Parliament rejects carbon correction factor for CO2-neutral fuels in EU
The European Parliament has decided against the introduction of a carbon correction factor (CCF) to count renewable fuels within the CO2 fleet targets for heavy-duty vehicles. However, the parliament has come out in favor of defining a new vehicle class that runs exclusively on renewable fuels.
The parliament also confirmed a definition of CO2-neutral fuels based on the criteria of the Renewable Energy Directive (RED). Proposals by the EU Commission to tighten this definition in the context of car regulation were thus rejected. The carbon correction factor was designed to reflect the fuel mix in terms of a realistic policy approach in the CO2 fleet regulation for heavy-duty vehicles.
The introduction of the CCF had been the subject of controversial debate beforehand. The decision follows the recent position of the EU Council of Environment Ministers, which also spoke out against the introduction of the CCF. The current commission proposal aims to reduce CO2 emissions from heavy-duty vehicles by 90% by 2040. To date, hardly any battery-electric trucks have been registered or are in use. The biggest challenges for logistics providers continue to be the lack of charging infrastructure and high acquisition costs. Furthermore, the EU Parliament followed the EU Commission in authorising vehicles powered by hydrogen combustion engines.

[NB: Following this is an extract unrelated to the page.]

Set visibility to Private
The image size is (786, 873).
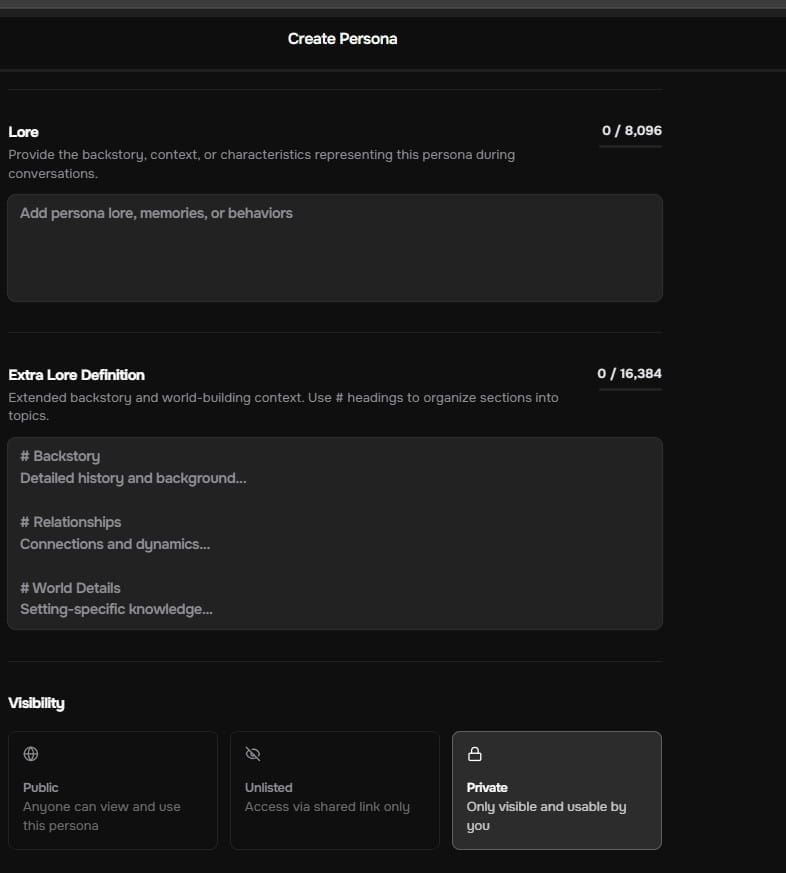pyautogui.click(x=557, y=790)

These are recognised as zero-emission vehicles.
As an e-fuel, hydrogen is the crucial first building block in the production chain. Nevertheless, new vehicles need to be registered in the EU. Existing diesel trucks cannot run on hydrogen, and the refueling infrastructure for hydrogen trucks also leaves questions unanswered.However, with the definition of CO2-neutral fuels and the introduction of a vehicle class that runs exclusively on climate-friendly fuels, the EU Parliament is showing “pragmatic traits,” says the eFuel Alliance, an interest group committed to promoting political and social acceptance of eFuels and to securing their regulatory approval.

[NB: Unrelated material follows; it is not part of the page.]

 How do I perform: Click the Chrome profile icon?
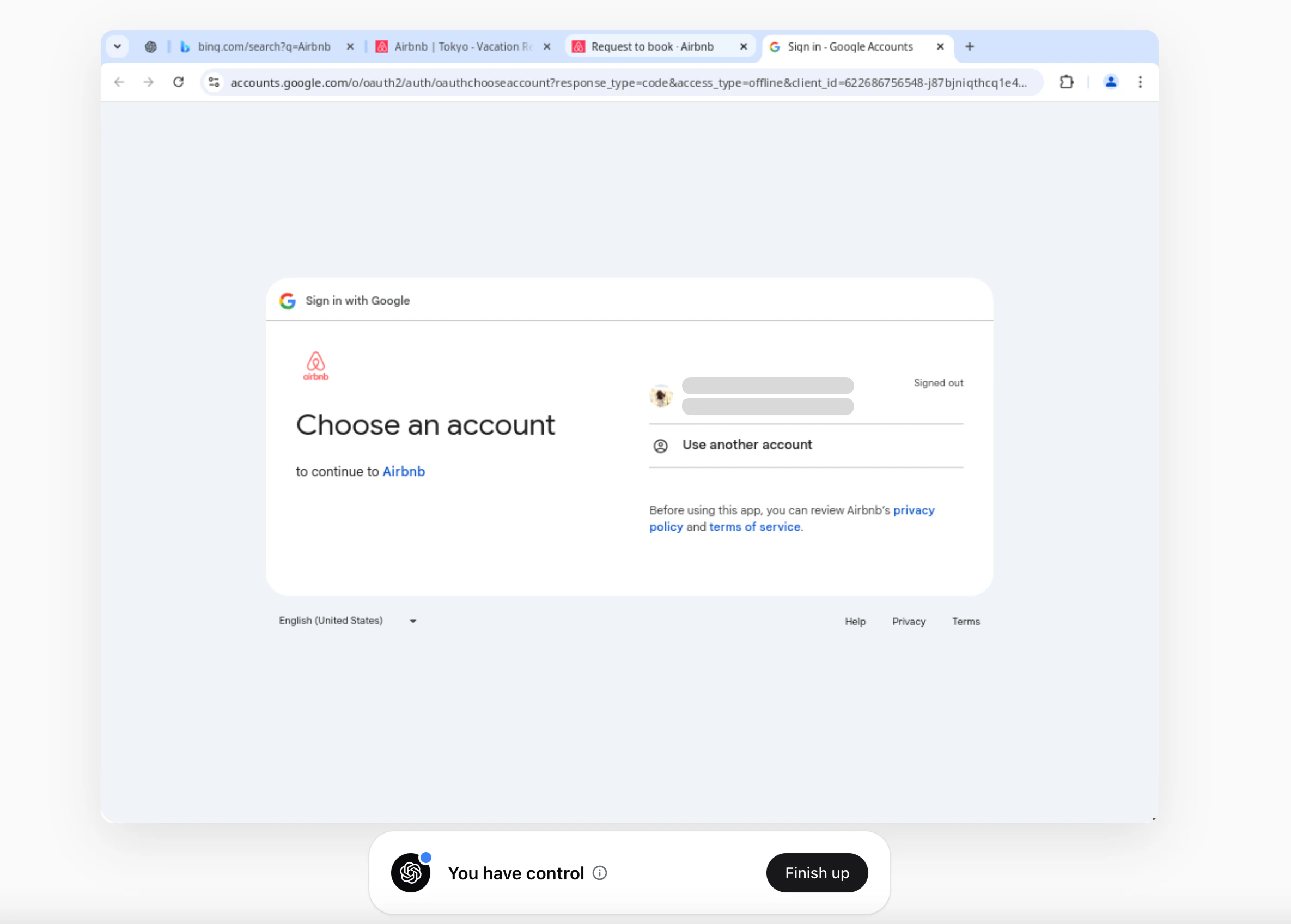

The trilogue negotiations, which should lead to a final agreement on CO2 fleet regulation for heavy-duty vehicles, are expected to take place at the beginning of 2024.

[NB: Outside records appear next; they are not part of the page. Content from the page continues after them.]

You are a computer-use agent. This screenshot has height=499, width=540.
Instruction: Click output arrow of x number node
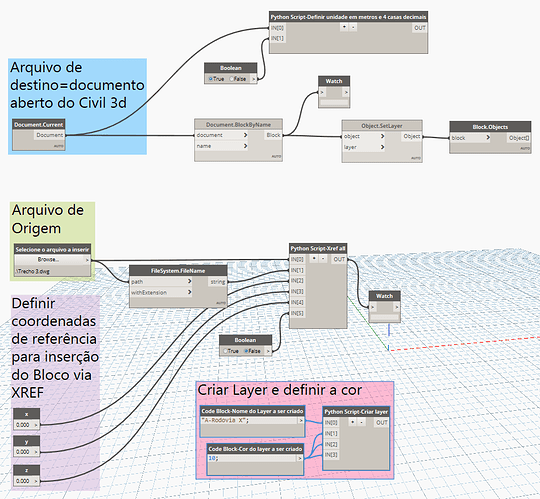click(x=36, y=425)
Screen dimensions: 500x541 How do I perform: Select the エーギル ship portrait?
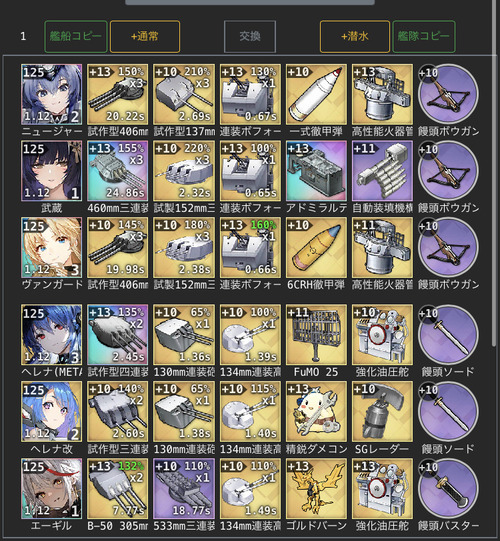(51, 489)
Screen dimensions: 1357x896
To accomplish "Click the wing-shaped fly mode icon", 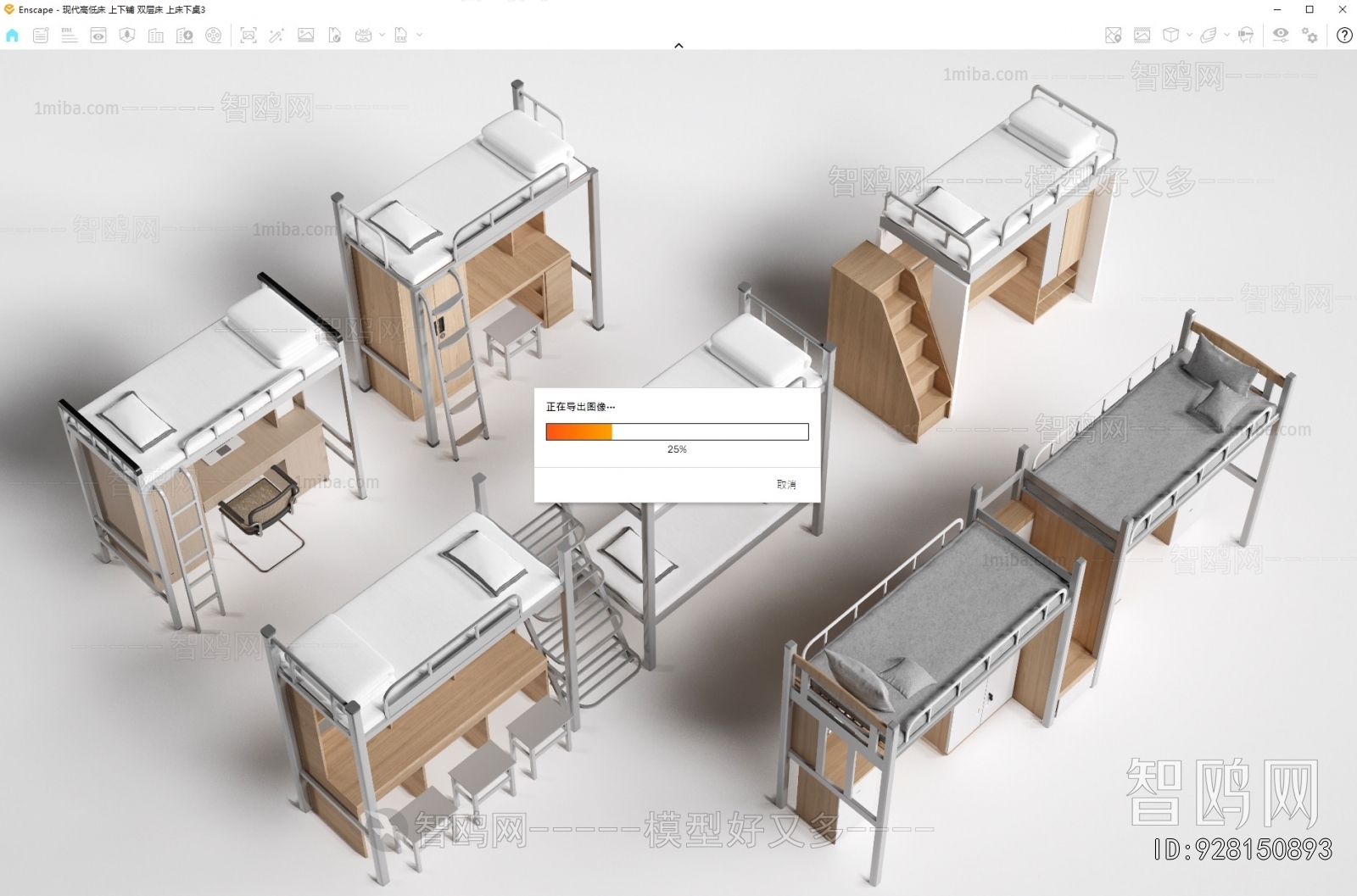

Trilogue negotiations are informal inter-institutional negotiations held in the context of the European Union's ordinary legislative procedure. These negotiations bring together representatives of the European Parliament, the Council of the European Union, and the European Commission with the aim of reaching a provisional agreement on a legislative proposal that is acceptable to both the Parliament and the Council, the co-legislators.